WHAT NEEDS TO BE DONE:
Please find every line of the records below that contains the string "card" and copy each one.

Records:

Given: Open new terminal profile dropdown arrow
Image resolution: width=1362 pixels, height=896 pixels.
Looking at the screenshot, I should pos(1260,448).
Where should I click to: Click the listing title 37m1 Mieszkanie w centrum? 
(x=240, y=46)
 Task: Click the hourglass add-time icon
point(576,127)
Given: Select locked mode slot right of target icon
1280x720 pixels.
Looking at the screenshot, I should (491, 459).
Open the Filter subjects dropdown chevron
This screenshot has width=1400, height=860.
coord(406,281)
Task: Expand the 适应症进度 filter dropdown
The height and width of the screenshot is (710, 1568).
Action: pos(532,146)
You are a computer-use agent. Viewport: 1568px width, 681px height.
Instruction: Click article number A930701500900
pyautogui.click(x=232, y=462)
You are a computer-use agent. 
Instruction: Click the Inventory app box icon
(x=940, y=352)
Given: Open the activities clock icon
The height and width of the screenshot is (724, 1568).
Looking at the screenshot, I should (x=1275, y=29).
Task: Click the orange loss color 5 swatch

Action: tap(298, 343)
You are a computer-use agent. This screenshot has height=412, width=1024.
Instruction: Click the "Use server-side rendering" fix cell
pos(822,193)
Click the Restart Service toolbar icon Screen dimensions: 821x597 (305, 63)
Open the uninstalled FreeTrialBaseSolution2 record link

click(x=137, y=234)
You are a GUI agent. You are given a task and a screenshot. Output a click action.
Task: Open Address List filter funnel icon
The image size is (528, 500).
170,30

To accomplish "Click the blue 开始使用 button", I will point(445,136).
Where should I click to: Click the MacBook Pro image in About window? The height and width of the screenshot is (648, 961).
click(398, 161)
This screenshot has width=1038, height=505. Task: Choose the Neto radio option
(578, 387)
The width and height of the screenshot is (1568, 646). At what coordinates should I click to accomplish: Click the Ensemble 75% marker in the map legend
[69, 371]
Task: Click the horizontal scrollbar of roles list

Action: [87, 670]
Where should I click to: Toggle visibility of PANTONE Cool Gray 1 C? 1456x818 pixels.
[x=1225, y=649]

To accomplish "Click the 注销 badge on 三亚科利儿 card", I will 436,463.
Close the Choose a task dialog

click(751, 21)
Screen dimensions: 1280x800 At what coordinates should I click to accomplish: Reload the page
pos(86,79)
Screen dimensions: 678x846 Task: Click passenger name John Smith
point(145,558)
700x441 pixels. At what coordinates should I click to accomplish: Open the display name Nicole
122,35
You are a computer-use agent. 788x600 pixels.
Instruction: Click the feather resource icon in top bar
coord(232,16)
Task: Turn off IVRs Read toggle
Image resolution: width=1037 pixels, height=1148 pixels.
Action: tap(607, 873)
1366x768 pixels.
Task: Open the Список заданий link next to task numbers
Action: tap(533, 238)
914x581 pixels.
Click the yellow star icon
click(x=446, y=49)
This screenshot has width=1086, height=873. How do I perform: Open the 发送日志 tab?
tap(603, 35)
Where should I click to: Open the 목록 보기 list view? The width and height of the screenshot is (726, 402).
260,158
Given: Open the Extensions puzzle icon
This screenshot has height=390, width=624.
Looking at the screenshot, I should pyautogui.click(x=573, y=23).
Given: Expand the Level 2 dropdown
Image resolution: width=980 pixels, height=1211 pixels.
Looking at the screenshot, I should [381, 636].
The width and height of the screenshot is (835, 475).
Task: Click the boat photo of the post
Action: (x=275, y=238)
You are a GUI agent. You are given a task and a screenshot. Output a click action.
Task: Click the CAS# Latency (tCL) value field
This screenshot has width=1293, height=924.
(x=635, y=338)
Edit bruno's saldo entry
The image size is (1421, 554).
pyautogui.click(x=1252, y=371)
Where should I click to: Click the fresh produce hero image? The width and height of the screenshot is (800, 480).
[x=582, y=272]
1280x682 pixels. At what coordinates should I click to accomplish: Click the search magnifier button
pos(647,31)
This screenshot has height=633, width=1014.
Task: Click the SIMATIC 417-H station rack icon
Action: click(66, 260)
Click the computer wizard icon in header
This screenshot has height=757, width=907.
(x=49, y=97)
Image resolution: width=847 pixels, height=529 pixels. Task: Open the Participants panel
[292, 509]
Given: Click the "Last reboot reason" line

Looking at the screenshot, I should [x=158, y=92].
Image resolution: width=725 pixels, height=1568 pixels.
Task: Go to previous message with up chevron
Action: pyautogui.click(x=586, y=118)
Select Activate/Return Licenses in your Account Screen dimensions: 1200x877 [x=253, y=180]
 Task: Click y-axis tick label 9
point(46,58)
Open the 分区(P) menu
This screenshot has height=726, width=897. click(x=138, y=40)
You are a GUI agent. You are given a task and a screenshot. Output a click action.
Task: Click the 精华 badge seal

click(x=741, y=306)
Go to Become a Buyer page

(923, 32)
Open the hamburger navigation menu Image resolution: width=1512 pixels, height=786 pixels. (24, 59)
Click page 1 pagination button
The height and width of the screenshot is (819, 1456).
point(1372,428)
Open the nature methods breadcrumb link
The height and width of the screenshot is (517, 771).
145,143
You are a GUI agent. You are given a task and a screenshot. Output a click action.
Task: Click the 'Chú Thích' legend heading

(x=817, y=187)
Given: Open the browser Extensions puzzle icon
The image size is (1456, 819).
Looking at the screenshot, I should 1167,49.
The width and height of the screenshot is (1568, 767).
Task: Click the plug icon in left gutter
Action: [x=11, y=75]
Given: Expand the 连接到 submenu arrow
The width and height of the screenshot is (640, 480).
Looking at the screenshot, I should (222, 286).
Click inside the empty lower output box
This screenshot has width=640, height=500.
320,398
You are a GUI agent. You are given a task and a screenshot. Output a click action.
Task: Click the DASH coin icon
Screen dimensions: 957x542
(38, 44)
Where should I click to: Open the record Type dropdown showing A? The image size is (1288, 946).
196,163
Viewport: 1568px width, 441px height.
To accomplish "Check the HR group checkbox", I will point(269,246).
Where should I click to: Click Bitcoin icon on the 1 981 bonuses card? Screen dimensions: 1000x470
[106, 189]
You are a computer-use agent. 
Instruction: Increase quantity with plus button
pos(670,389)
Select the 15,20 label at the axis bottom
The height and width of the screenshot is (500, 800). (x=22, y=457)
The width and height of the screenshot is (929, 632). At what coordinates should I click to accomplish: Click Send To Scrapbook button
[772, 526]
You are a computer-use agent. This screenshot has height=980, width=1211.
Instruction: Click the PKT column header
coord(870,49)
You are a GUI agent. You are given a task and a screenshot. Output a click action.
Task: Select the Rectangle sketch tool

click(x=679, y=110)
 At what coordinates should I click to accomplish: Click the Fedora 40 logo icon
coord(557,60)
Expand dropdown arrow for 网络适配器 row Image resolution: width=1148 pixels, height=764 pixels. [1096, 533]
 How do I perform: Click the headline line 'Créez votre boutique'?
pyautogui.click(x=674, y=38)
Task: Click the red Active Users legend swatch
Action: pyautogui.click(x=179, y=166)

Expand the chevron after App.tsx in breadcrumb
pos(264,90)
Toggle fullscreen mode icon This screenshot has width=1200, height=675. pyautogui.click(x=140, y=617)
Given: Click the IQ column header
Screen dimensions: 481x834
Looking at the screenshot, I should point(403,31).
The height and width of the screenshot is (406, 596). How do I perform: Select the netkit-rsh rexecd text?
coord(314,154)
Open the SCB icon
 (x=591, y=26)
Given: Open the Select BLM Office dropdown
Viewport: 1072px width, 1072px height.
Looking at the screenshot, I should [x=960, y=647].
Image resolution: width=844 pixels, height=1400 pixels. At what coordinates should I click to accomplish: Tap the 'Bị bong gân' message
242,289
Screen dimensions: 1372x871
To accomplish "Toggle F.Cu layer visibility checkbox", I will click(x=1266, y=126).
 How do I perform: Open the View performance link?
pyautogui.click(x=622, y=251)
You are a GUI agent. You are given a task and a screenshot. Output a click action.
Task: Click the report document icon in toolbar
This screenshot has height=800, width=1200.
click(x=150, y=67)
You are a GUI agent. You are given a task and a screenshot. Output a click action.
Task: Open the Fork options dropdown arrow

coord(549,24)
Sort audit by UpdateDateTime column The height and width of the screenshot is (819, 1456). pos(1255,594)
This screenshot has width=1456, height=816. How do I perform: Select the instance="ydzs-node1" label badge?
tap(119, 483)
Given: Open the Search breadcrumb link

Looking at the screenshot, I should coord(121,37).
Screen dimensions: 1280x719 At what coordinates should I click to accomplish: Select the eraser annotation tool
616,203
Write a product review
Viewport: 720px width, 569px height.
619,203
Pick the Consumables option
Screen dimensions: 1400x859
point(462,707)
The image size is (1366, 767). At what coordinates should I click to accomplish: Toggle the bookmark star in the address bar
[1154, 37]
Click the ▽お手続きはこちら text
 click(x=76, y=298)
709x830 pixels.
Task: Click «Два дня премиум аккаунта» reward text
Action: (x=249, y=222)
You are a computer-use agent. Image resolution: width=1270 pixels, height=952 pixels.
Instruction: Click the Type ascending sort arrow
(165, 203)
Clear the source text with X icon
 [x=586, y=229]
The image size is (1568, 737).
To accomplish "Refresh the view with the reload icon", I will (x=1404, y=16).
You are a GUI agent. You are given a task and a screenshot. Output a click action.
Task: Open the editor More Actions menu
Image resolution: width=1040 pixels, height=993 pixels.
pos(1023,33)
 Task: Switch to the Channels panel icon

COMPLETED EXERCISE:
To accomplish "Click the 注销 badge on 三亚科利儿 card", I will 436,463.
Where should I click to: Click Bitcoin icon on the 1 981 bonuses card? Screen dimensions: 1000x470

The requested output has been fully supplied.